F. Brett Cox on his short story “A Bend in the Air”:

“I was asked to write a story for this anthology called Portals, which was stories about [magical] portals, and I had—a long time ago—written the beginning of a story that was informed by my reading for [Roger Zelazny: Modern Masters of Science Fiction], just to try something different, and I never could figure out really what kind of story needed to go with it. But then when I had the charge of writing a story about portals, that helped it fall into place. … The one place where I did cut myself some slack—somewhat indulgently—is there’s a scene in the story where the protagonist is sent on a quest, and it’s just barely within walking distance, so the authorities send him out to do this without a horse, and he’s griping about, ‘Why can’t I have a horse?’ And frankly, I was writing the story, and I don’t know much about horses, and I thought, ‘I don’t really have time to research this if I’m going to get this turned in on time. Eh, he can walk.’ So that was sheer expediency on my part.”

F. Brett Cox on his short story “The End of All Our Exploring”:

“It’s a post-pandemic story, and it is also about a couple who are estranged, and one of them wants to reunite in this post-pandemic world, and there is a conspiracy theory lingering in the background of the story about the role of China in the virus. Now, in the story, I had it as a mosquito-borne, not an airborne virus. When [Covid-19 happened] all I could think was, ‘Oh great, for once in my life I’m a sci-fi predictive sharpshooter, and this is what I come up with? Wonderful.’ … I’ll cite that not as proof of my prognosticating powers, because there’s no such thing, but I will say this is how things like that happen in science fiction stories—if you’re paying attention, if you have some sense of general trends in your own present day, you can work it out to a scenario like that.”

F. Brett Cox on Norwich University:

“I teach at Norwich University, which is a historically military college—it is in fact the oldest private military college in the United States. The large majority of the students are in the corps of cadets for the school, and are in military uniforms, and all full-time, tenure-track faculty are required to be in military uniform as well, and we are assigned military rank commensurate with—or at least somehow matched up with—our academic rank, so my military rank that matches my being a full professor is full colonel. And this is within the system of the Vermont State Militia, which is basically the Norwich faculty. … So if New Hampshire invades, we’re the first line of defense.”

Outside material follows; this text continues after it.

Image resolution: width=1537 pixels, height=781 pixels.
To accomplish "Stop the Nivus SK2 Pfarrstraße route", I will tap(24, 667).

F. Brett Cox on Andy Duncan:

“In two consecutive days after the [short story collection] came out, I had two different people here among my friends in Vermont—one within the faculty at the Vermont College of Fine Arts, the other of whom is a friend of ours within the theater community—say independently of each other—two different locations, two different times—they both said, ‘I’m reading your book, I’m liking it a lot, the stories are good, but [Andy’s] introduction, oh my god that’s wonderful! That was so great, I so enjoyed that.’ So I’m happy to report that Andy’s introduction is maybe a bigger hit than the stories in the book, which is fine. I appreciated him doing that. … Andy not only stepped up to the plate, but hit it out of the park, and I accept it gratefully.”